--- DATA SUPPLIED ---

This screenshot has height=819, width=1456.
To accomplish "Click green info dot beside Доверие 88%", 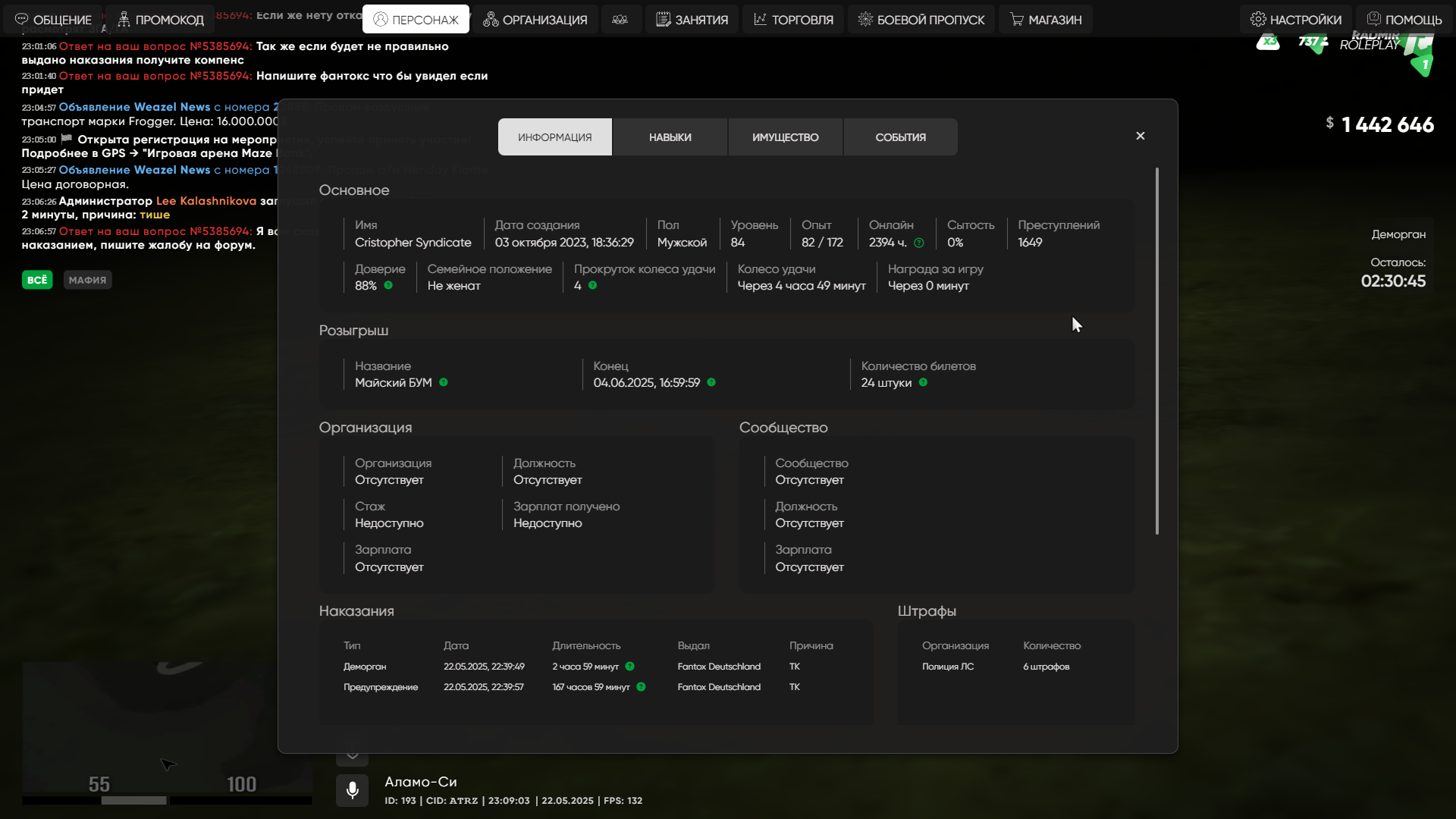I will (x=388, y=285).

---
--- DATA SUPPLIED ---

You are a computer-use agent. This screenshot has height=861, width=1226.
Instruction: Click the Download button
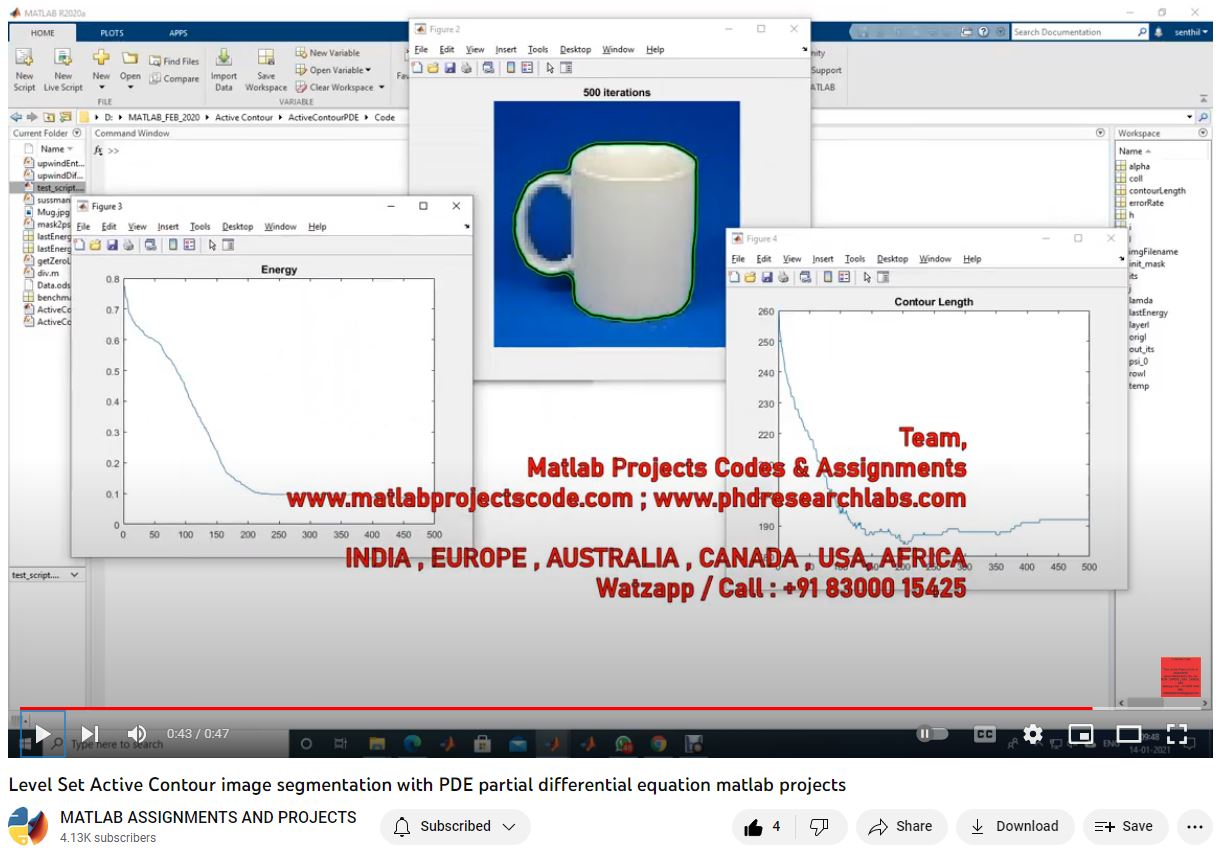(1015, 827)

---
--- DATA SUPPLIED ---

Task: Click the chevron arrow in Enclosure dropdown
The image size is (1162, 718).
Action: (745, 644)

---

=== AIM OF THE EXERCISE ===
Scan the material above for lines holding "width" and copy each of them.

=== SOLUTION TO THE PROBLEM ===
This screenshot has height=819, width=1456.
You are a computer-use agent. This screenshot has height=861, width=1226.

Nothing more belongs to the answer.